Studies of renal injury .1. Gentamicin toxicity and expression of basolateral transporters

Gentamicin nephrotoxicity may arise in part from alterations in the expression of genes critical for renal proximal tubule metabolism. We tested the hypothesis that gentamicin suppressed the gene expression of the Na+/Ca2+ exchanger (NaCaX), glucose transporter 1 (GLUT1) and alpha(1)-subunit of Na+-K+-ATPase (alpha(1)-NKA) in renal tubules. The products of these genes mediate Na+-dependent Ca2+ efflux, glucose efflux and influx, and ATP-dependent Na+ efflux across tubular basolateral membranes, respectively. After 10 days of gentamicin intoxication (40 mg/kg ip, twice daily), levels of mRNAs encoding NaCaX and the cognate protein declined. GLUT1 mRNA levels increased, although GLUT1 protein levels were also reduced. Moreover, whereas alpha(1)-NKA mRNA levels remained unchanged, alpha(1)-NKA protein levels were also reduced. We suggest that the higher GLUT1 mRNA level is part of the stress response to tubular injury.

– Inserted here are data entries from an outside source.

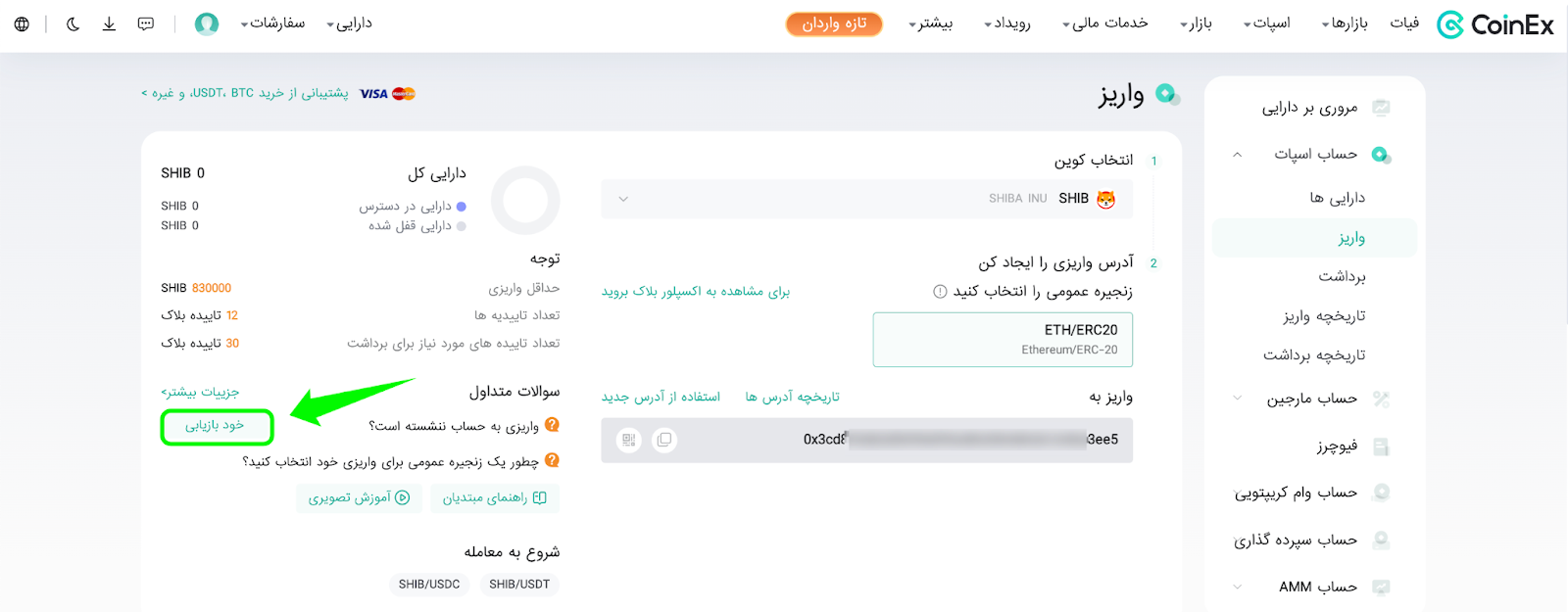
Task: Select the ETH/ERC20 network option
Action: coord(1003,340)
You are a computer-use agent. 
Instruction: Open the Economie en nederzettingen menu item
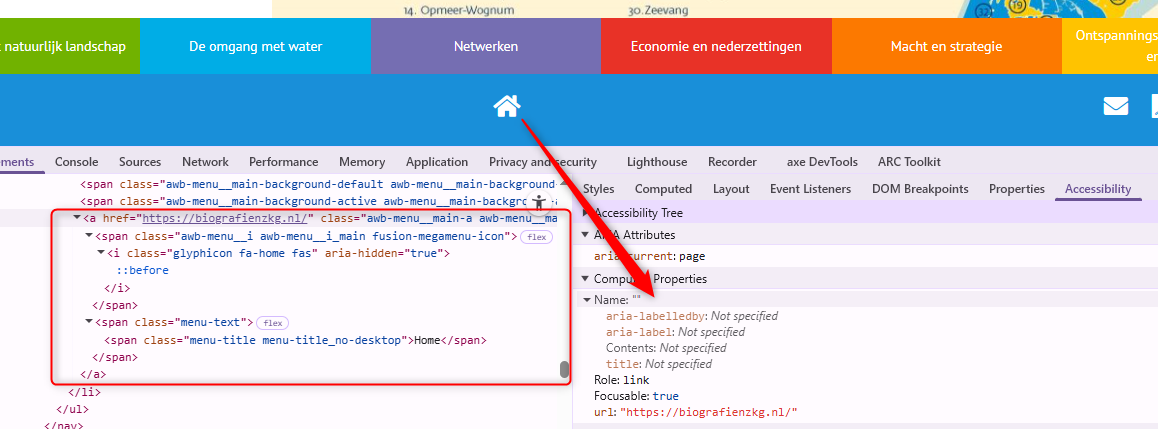coord(716,46)
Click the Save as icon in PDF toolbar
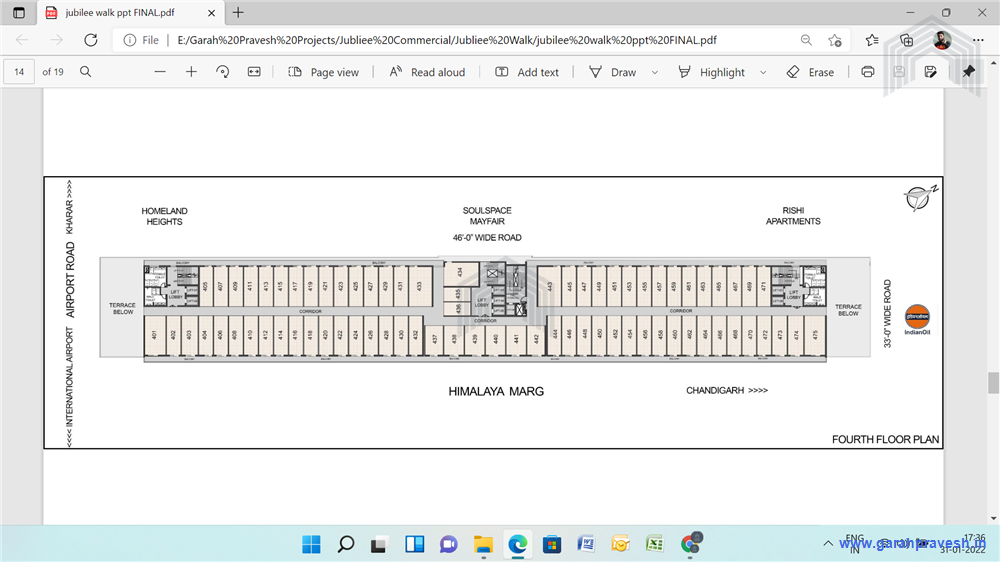This screenshot has width=1000, height=562. [930, 72]
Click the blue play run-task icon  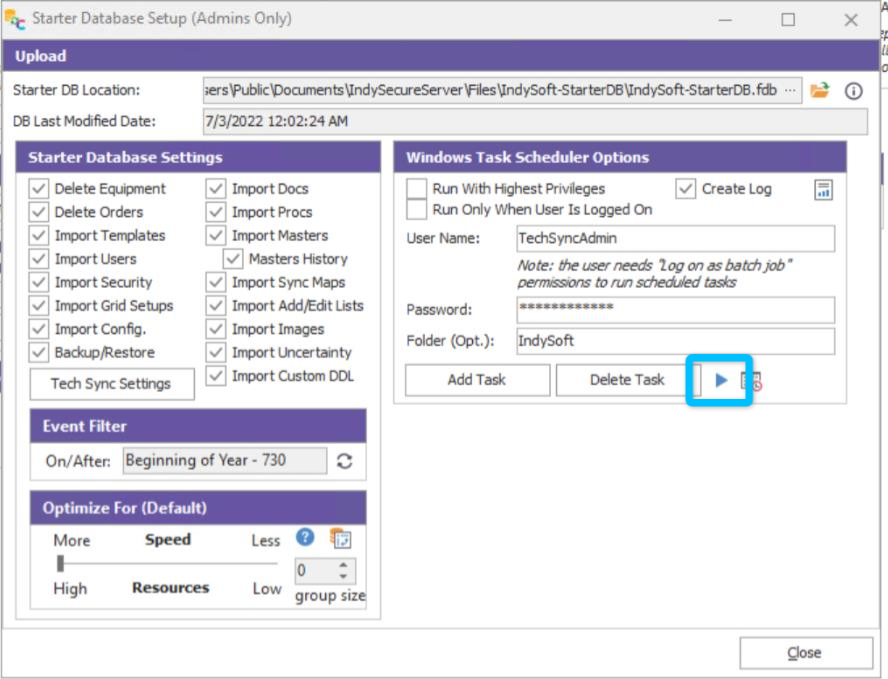pos(721,380)
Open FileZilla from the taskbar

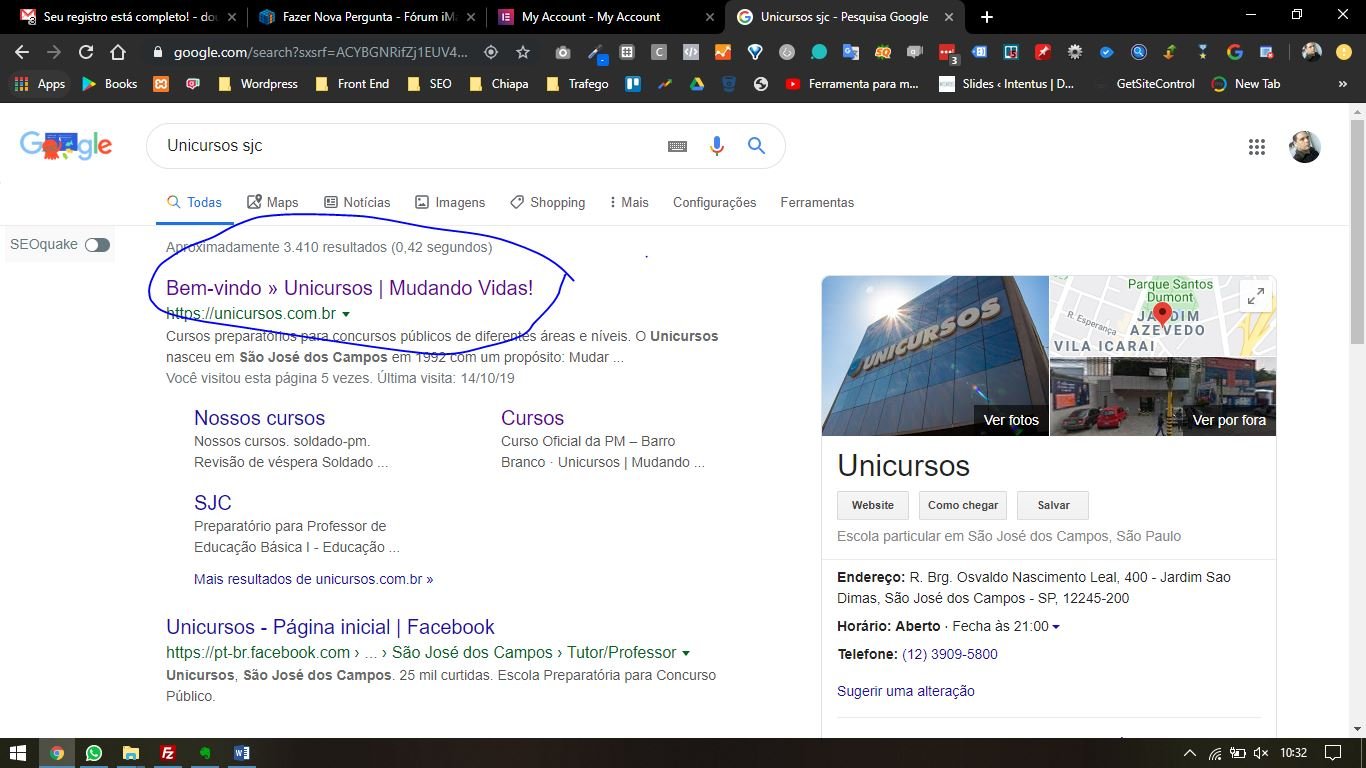168,753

However, regardless of the mRNA level, the most consistent effect of gentamicin was reduction of specific protein levels. We propose that failure to translate high levels of mRNA into proportionally high levels of protein, as in the case of GLUT1, may attenuate the expression of stress response gene products, and thus diminish the possibility of recovery in gentamicin intoxication.